30 May 2023

UKNIAF supports electricity sector contract enforcement

Stories of Change: UKNIAF’s support to enhance electricity agreements in the power sector.

A large portion of development work is focused on change; change in context, change in operations, change in behaviour.  These changes don’t happen overnight, and in some cases, it can take a while to see results. But even small, incremental adjustments can be important early signs that positive change is happening.

In this series called “Stories of Change,” we share some examples of early indicators of change.

What happened?

To enhance electricity agreements, UKNIAF offered technical support to the Power Sector Working Group (PSWG), the Nigeria Bulk Electricity Trader (NBET), and the Gas Aggregation Company of Nigeria (GACN). This support covered various areas, including Gas Supply and Purchase Agreements (GSPAs) between gas suppliers and electricity Generating Companies (GenCos), Power Purchase Agreements (PPAs) between GenCos and NBET, and vesting contracts between NBET and Distribution Companies (DisCos).

Why does it matter?

After the Nigerian power sector was privatized in 2013, the Transitional Electricity Market (TEM) was established to facilitate contractual relationships among energy market participants. Initially, the TEM relied on government subsidies and served as a pilot phase before transitioning to a fully market-based medium-term market. However, the TEM did mature as planned and this created challenges for the government with ongoing subsidy payments. Recognizing the unsustainability of this approach, there was a need to identify and implement alternative solutions.

Who benefits?

These changes have positive impacts on all market participants, including gas suppliers, GenCos, TCN, and the DisCos.
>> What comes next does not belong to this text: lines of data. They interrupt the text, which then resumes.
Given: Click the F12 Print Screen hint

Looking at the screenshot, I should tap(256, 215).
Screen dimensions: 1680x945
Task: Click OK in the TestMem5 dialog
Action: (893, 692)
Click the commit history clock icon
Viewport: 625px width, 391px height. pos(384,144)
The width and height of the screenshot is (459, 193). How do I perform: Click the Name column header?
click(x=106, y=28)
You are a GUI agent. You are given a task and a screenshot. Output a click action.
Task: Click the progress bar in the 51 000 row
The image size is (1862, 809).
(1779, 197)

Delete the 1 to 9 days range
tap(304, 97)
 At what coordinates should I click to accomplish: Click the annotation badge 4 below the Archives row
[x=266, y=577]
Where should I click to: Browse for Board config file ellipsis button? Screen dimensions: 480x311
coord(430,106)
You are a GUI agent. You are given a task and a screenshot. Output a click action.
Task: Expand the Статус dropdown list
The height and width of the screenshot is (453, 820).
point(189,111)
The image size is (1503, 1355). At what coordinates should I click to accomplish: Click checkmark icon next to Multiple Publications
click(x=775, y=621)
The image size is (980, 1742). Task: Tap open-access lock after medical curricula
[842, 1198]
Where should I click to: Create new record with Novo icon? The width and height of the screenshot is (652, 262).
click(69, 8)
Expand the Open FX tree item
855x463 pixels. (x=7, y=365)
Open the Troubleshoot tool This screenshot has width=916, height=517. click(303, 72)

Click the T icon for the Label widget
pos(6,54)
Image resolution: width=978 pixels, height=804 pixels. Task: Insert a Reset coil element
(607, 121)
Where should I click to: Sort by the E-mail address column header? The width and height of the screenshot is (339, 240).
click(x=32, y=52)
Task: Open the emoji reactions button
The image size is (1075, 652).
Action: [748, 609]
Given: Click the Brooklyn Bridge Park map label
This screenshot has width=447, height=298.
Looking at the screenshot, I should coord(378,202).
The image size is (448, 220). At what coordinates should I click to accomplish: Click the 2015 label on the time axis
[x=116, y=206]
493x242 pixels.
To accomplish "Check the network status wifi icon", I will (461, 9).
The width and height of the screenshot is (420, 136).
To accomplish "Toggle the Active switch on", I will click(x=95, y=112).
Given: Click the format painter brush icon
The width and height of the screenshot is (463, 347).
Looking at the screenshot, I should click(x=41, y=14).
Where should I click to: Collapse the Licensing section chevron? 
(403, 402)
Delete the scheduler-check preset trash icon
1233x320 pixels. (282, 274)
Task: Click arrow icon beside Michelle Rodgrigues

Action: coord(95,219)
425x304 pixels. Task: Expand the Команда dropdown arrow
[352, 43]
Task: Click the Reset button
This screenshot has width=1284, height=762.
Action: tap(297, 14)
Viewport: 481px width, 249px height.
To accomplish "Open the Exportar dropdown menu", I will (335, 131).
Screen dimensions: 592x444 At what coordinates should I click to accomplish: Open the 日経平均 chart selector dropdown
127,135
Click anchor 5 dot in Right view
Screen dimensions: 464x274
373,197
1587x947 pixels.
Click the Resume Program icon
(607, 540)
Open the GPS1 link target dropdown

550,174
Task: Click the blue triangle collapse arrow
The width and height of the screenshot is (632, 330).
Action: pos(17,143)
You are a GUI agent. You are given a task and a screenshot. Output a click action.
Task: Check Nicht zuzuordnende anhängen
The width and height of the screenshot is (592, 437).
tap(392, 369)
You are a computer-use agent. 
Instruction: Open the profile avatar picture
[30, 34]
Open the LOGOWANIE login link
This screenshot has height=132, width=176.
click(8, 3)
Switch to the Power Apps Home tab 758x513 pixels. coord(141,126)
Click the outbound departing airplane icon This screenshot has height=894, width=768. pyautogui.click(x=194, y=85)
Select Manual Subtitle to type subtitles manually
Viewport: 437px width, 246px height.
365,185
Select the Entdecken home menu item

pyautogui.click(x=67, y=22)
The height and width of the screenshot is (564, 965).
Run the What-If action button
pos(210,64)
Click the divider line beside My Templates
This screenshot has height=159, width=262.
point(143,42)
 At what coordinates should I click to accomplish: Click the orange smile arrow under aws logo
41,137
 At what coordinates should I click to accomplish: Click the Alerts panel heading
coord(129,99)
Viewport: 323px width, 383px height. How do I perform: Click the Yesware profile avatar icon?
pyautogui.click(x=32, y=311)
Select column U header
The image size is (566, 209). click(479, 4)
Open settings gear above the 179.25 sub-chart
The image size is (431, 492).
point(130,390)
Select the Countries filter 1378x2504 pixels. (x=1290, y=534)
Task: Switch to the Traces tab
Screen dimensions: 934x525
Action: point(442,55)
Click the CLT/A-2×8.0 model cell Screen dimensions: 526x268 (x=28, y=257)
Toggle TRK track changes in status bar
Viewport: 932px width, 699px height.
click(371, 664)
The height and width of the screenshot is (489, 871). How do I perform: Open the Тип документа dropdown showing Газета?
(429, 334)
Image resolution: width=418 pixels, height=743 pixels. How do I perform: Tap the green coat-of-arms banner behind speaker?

Each party is now responsible and accountable for fulfilling their obligations regarding power delivery. Additionally, it is crucial for NERC, the Market Operator (MO), and NBET to have accurate information about the performance of market participants. This enables them to take appropriate actions if any contractual obligations are not met. Moreover, these agreements benefit consumers, who are the end-users in the electricity value chain, by improving efficiency and providing a more consistent and predictable power supply.

What did UKNIAF do that made the difference?

The Power Component of UKNIAF conducted a thorough review of the contractual frameworks throughout the energy value chain, encompassing gas supply, generation, transmission, and distribution. Based on an evaluation report, recommendations were put forth to enhance market contracting practices. One key recommendation proposed a phased approach to contract activation in collaboration with NBET, NERC, and TCN, with the goal of achieving full activation in due course.

To implement this approach, it was suggested that NBET should initiate partial activation of end-to-end contracts in the short to medium term, allowing the market to stabilize and mature gradually. This partial activation would involve enforcing only specific portions of energy sales contracts, fostering accountability among market participants and instilling confidence for sustainable growth. A comprehensive action plan was developed to address challenges and align with the medium-term market’s generation growth targets while ensuring appropriate measures for mitigation.

Following productive engagements with key stakeholders led by PSWG, NERC announced the commencement of Partial Activation of Contracts in July 2022. The introduction of these changes has already yielded observable improvements in market behavior, with all participants positively responding to NERC’s request. There are also anecdotal reports of enhanced power supply quality for consumers. UKNIAF’s contribution to the Service-Based Tariff dashboard has equipped NERC with the necessary data to monitor the compliance of Distribution Companies (DisCos).

The technical assistance provided by UKNIAF to PSWG, NBET, and GACN laid the groundwork for stakeholder engagements led by PSWG regarding the necessity of partial contract activation. Although there was a time lag of 9-12 months between the formulation of recommendations and NERC’s request to market players, the efforts of UKNIAF played a catalytic role in driving the current changes.

What lessons can we draw from this?

  1. Changing regulatory processes takes time:
    The more difficult changes require time for the ideas to crystalise and for buy-in to be achieved. A sustained engagement with key players over a prolonged period is essential to bring about regulatory changes.
  2. Political will is needed to drive change:
    Building sustained political will needs to be handled delicately. A sledgehammer approach will not achieve the desired result. Start with the easier things that people will not be opposed to and build up from there. The market was not willing initially but it took the determination of NERC to get the result.
  3. Regulatory change can be facilitated:
    Regulatory change is not simply changing regulation but working with the stakeholders as active, engaged participants and crafting their buy-in.